Kids are both very clever and very determined, not to mention what non-assistive-technology users can screw up on a machine of an AT user are just too many to mention.

I have a lot of clients where not only may their kids, grandkids, etc., not use their computers but their respective spouses are forbidden as well.  It can, and generally does, save a lot of heartache.

If you absolutely can't go that route, then I would create a separate Windows 10 user account, with only standard permissions (not admin), and turn on parental controls for it and make sure that's the account that's logged on prior to the kids sitting down at the machine.  But, personally, I believe the "keep yer mitts off" approach is both easier and safer.
--

Brian - Windows 10, 64-Bit, Version 21H2, Build 19044  

Here is a test to find out whether your mission in life is complete.  If you’re alive, it isn’t.
     ~ Lauren Bacall


Glenn / Lenny
 

Another trick, is just turn on keyboard help, insert + #1.
If they aren't a screenreader user, they probably won't figure out how to
toggle it off.
Glenn

----- Original Message -----
From: "Gene Warner" <genewarner3@...>
To: <main@jfw.groups.io>
Sent: Sunday, August 07, 2022 5:19 PM
Subject: Re: Blocking mouse buttons:


If I am going to have guests that I don't want using my computer, I put
a password on it and keep it locked or turned off unless I am using it.

Objective »
From the email thread about keeping others off an assistive-technology user's computer, quote word for word the part that opens with the words containing "I have a lot" and closes with "lot of heartache.".

Records »

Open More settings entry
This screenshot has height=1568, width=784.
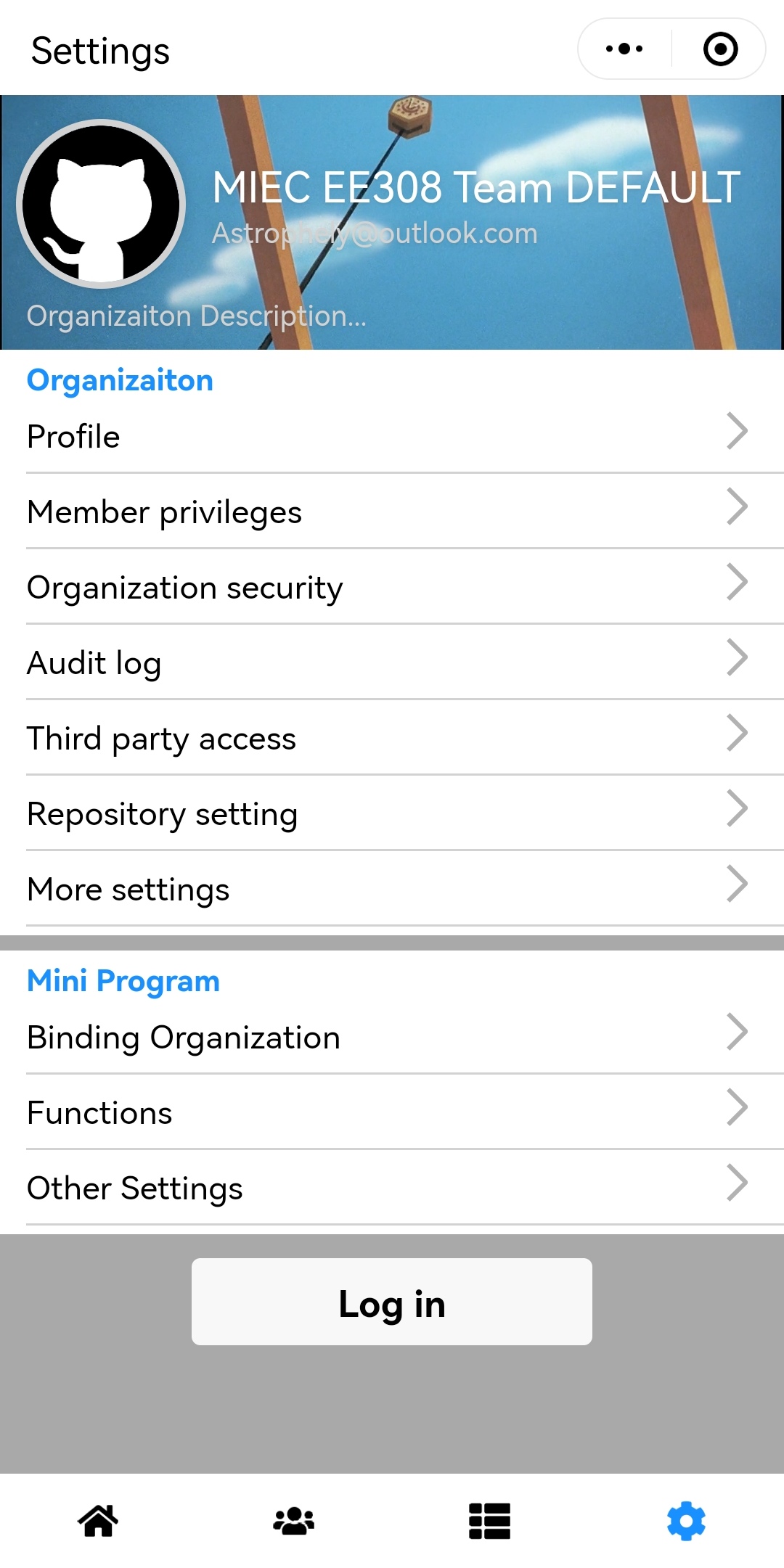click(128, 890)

==

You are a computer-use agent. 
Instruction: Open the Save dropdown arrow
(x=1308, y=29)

Result »
I have a lot of clients where not only may their kids, grandkids, etc., not use their computers but their respective spouses are forbidden as well.  It can, and generally does, save a lot of heartache.